The Navy has been one of the leading advocates for creating a greener Armed Forces, but a recent move by Republicans in Congress may make it more difficult to make eco-friendly changes. The House Armed Services Committee passed a ban on purchasing alternative fuels that cost more than traditional fossil fuels, something which will put an end to the Navy running its fleet on biofuels, Wired magazine reports.
The ban was put in place as a way to cut costs, not as an affront against renewable energy – but it does seemingly throw a wrench in one of the biggest priorities of the Navy. Additionally, it could seriously hurt the biofuel industry, which received a lot of its business from the Pentagon.
"I understand that alternative fuels may help our guys in the field, but wouldn't you agree that the thing they'd be more concerned about is having more ships, more planes, more prepositioned stocks?" Rep. Randy Forbes told Navy Secretary Ray Mabus in February, according to the publication. "Shouldn't we refocus our priorities and make those things our priorities instead of advancing a biofuels market?"
Mabus was quick to counter that investing in biofuels has long term benefits. In particular, he said that the cost of biofuel is likely to decrease significantly in the coming years as research develops. Additionally, given the uncertainty in gas prices, relying purely on fossil fuels could end up costing the Navy even more, Wired reports.
The plans Mabus had for the Navy included running half the fleet on nonfossil fuels by 2020, according to CNN. The first (and perhaps last) steps taken will be on display this summer, when the Navy debuts its green carrier strike group.
The purchasing of biofuels is not the only area of contention with the latest defense spending bill. President Barack Obama has threatened to veto the current incarnation recently passed by the House Armed Services Committee because the budget came in $4 billion above where he recommended it be.

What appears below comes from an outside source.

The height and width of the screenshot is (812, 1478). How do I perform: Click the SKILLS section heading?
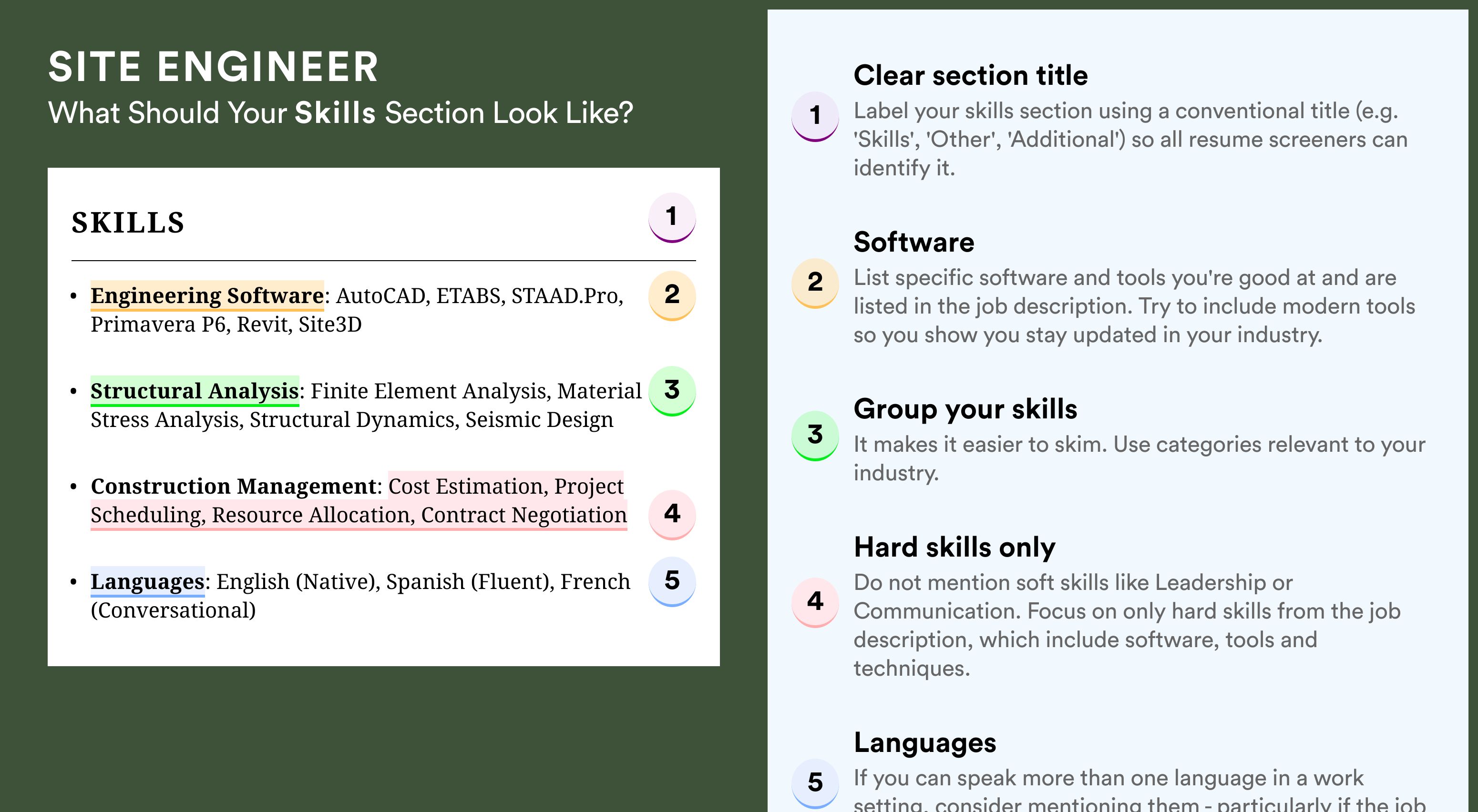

The disagreement over the budget even led to a tense conversation between Defense Secretary Leon Panetta and Rep. Buck McKeon, according to Military Times. Panetta maintains that the bill may hurt the Armed Forces because it will result in across-the-board budget cuts, but McKeon claims reducing the budget any more could lower the country's national security and make it difficult to carry out important missions.